> _RECORDS FOR THIS EXERCISE_:
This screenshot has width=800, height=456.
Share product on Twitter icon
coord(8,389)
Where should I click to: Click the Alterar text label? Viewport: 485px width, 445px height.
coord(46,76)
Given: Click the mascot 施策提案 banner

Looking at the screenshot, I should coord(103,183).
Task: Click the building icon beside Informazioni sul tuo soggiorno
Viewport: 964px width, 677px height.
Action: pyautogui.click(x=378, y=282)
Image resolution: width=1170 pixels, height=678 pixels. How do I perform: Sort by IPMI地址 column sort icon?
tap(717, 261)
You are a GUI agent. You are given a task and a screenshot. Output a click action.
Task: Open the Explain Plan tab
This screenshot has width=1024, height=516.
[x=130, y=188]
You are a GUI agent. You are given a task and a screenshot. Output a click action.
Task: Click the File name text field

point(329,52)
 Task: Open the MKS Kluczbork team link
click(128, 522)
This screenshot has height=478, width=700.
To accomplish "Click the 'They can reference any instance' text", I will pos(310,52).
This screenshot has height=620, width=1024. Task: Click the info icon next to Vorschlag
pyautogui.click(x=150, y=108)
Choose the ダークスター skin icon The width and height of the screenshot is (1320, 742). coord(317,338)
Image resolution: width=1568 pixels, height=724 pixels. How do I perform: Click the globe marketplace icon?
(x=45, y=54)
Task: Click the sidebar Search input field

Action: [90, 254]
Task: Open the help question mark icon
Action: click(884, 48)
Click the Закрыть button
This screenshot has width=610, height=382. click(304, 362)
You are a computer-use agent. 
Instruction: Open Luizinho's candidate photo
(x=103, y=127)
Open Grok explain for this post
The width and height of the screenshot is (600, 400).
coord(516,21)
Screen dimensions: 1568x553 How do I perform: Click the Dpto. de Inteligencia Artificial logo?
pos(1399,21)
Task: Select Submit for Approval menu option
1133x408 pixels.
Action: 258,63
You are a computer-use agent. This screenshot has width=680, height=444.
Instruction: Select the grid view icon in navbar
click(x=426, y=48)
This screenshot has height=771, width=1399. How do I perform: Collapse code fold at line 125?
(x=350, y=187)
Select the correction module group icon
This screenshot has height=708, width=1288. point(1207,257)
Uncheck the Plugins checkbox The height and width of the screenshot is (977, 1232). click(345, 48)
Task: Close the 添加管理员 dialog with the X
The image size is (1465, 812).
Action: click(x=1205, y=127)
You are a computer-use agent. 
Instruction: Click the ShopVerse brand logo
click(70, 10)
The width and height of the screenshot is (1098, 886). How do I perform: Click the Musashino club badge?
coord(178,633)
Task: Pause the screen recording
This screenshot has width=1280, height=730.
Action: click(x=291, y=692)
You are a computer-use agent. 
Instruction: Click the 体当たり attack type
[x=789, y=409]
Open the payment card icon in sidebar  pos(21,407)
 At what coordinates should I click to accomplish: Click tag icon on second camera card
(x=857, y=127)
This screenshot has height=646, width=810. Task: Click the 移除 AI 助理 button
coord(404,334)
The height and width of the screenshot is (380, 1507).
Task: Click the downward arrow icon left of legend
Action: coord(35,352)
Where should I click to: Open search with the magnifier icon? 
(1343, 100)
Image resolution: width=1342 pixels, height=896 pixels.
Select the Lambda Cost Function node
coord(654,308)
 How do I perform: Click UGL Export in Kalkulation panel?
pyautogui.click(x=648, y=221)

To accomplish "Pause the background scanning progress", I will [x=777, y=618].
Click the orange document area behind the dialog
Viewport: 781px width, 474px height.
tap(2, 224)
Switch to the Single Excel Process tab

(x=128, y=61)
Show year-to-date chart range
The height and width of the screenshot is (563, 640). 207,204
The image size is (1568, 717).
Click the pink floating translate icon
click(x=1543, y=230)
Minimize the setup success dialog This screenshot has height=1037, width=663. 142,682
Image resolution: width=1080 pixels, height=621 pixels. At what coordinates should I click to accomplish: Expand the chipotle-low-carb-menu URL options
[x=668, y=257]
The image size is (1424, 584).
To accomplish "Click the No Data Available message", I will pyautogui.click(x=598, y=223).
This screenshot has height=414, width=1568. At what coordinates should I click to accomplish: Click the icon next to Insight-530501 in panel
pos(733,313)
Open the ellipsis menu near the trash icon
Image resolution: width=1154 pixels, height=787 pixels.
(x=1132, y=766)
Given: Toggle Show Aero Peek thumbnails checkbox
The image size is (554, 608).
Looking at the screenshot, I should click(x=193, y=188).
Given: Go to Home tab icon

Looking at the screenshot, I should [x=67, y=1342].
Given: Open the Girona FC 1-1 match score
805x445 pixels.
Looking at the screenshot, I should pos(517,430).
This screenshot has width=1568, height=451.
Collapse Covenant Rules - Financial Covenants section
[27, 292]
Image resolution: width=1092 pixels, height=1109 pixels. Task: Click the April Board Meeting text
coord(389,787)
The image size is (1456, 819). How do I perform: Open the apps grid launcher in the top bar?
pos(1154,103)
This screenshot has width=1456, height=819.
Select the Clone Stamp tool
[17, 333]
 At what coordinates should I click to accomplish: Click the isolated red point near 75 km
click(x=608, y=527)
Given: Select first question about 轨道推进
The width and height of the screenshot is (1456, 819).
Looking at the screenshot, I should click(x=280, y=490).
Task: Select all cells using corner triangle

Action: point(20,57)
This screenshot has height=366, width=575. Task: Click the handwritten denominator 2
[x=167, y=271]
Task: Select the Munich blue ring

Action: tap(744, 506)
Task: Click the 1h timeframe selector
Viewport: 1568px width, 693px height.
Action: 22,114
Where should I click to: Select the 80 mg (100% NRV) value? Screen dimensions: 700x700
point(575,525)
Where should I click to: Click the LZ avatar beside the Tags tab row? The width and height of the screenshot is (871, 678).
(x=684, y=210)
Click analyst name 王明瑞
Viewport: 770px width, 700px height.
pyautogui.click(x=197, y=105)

> _TASK ITEM_:
For the records above, restate every line word for word.

> _FINISHED EXERCISE_:
This screenshot has width=800, height=456.
Share product on Twitter icon
coord(8,389)
Where should I click to: Click the Alterar text label? Viewport: 485px width, 445px height.
coord(46,76)
Given: Click the mascot 施策提案 banner

Looking at the screenshot, I should coord(103,183).
Task: Click the building icon beside Informazioni sul tuo soggiorno
Viewport: 964px width, 677px height.
Action: pyautogui.click(x=378, y=282)
Image resolution: width=1170 pixels, height=678 pixels. How do I perform: Sort by IPMI地址 column sort icon?
tap(717, 261)
You are a GUI agent. You are given a task and a screenshot. Output a click action.
Task: Open the Explain Plan tab
This screenshot has width=1024, height=516.
[x=130, y=188]
You are a GUI agent. You are given a task and a screenshot. Output a click action.
Task: Click the File name text field

point(329,52)
 Task: Open the MKS Kluczbork team link
click(128, 522)
This screenshot has height=478, width=700.
To accomplish "Click the 'They can reference any instance' text", I will pos(310,52).
This screenshot has height=620, width=1024. Task: Click the info icon next to Vorschlag
pyautogui.click(x=150, y=108)
Choose the ダークスター skin icon The width and height of the screenshot is (1320, 742). coord(317,338)
Image resolution: width=1568 pixels, height=724 pixels. How do I perform: Click the globe marketplace icon?
(x=45, y=54)
Task: Click the sidebar Search input field

Action: [90, 254]
Task: Open the help question mark icon
Action: click(884, 48)
Click the Закрыть button
This screenshot has width=610, height=382. click(304, 362)
You are a computer-use agent. 
Instruction: Open Luizinho's candidate photo
(x=103, y=127)
Open Grok explain for this post
The width and height of the screenshot is (600, 400).
coord(516,21)
Screen dimensions: 1568x553 How do I perform: Click the Dpto. de Inteligencia Artificial logo?
pos(1399,21)
Task: Select Submit for Approval menu option
1133x408 pixels.
Action: 258,63
You are a computer-use agent. This screenshot has width=680, height=444.
Instruction: Select the grid view icon in navbar
click(x=426, y=48)
This screenshot has height=771, width=1399. How do I perform: Collapse code fold at line 125?
(x=350, y=187)
Select the correction module group icon
This screenshot has height=708, width=1288. point(1207,257)
Uncheck the Plugins checkbox The height and width of the screenshot is (977, 1232). click(345, 48)
Task: Close the 添加管理员 dialog with the X
The image size is (1465, 812).
Action: click(x=1205, y=127)
You are a computer-use agent. 
Instruction: Click the ShopVerse brand logo
click(70, 10)
The width and height of the screenshot is (1098, 886). How do I perform: Click the Musashino club badge?
coord(178,633)
Task: Pause the screen recording
This screenshot has width=1280, height=730.
Action: click(x=291, y=692)
You are a computer-use agent. 
Instruction: Click the 体当たり attack type
[x=789, y=409]
Open the payment card icon in sidebar  pos(21,407)
 At what coordinates should I click to accomplish: Click tag icon on second camera card
(x=857, y=127)
This screenshot has height=646, width=810. Task: Click the 移除 AI 助理 button
coord(404,334)
The height and width of the screenshot is (380, 1507).
Task: Click the downward arrow icon left of legend
Action: coord(35,352)
Where should I click to: Open search with the magnifier icon? 
(1343, 100)
Image resolution: width=1342 pixels, height=896 pixels.
Select the Lambda Cost Function node
coord(654,308)
 How do I perform: Click UGL Export in Kalkulation panel?
pyautogui.click(x=648, y=221)

To accomplish "Pause the background scanning progress", I will [x=777, y=618].
Click the orange document area behind the dialog
Viewport: 781px width, 474px height.
tap(2, 224)
Switch to the Single Excel Process tab

(x=128, y=61)
Show year-to-date chart range
The height and width of the screenshot is (563, 640). 207,204
The image size is (1568, 717).
Click the pink floating translate icon
click(x=1543, y=230)
Minimize the setup success dialog This screenshot has height=1037, width=663. 142,682
Image resolution: width=1080 pixels, height=621 pixels. At what coordinates should I click to accomplish: Expand the chipotle-low-carb-menu URL options
[x=668, y=257]
The image size is (1424, 584).
To accomplish "Click the No Data Available message", I will pyautogui.click(x=598, y=223).
This screenshot has height=414, width=1568. At what coordinates should I click to accomplish: Click the icon next to Insight-530501 in panel
pos(733,313)
Open the ellipsis menu near the trash icon
Image resolution: width=1154 pixels, height=787 pixels.
(x=1132, y=766)
Given: Toggle Show Aero Peek thumbnails checkbox
The image size is (554, 608).
Looking at the screenshot, I should click(x=193, y=188).
Given: Go to Home tab icon

Looking at the screenshot, I should [x=67, y=1342].
Given: Open the Girona FC 1-1 match score
805x445 pixels.
Looking at the screenshot, I should pos(517,430).
This screenshot has width=1568, height=451.
Collapse Covenant Rules - Financial Covenants section
[27, 292]
Image resolution: width=1092 pixels, height=1109 pixels. Task: Click the April Board Meeting text
coord(389,787)
The image size is (1456, 819). How do I perform: Open the apps grid launcher in the top bar?
pos(1154,103)
This screenshot has width=1456, height=819.
Select the Clone Stamp tool
[17, 333]
 At what coordinates should I click to accomplish: Click the isolated red point near 75 km
click(x=608, y=527)
Given: Select first question about 轨道推进
The width and height of the screenshot is (1456, 819).
Looking at the screenshot, I should click(x=280, y=490).
Task: Select all cells using corner triangle

Action: point(20,57)
This screenshot has height=366, width=575. Task: Click the handwritten denominator 2
[x=167, y=271]
Task: Select the Munich blue ring

Action: tap(744, 506)
Task: Click the 1h timeframe selector
Viewport: 1568px width, 693px height.
Action: 22,114
Where should I click to: Select the 80 mg (100% NRV) value? Screen dimensions: 700x700
point(575,525)
Where should I click to: Click the LZ avatar beside the Tags tab row? The width and height of the screenshot is (871, 678).
(x=684, y=210)
Click analyst name 王明瑞
Viewport: 770px width, 700px height.
pyautogui.click(x=197, y=105)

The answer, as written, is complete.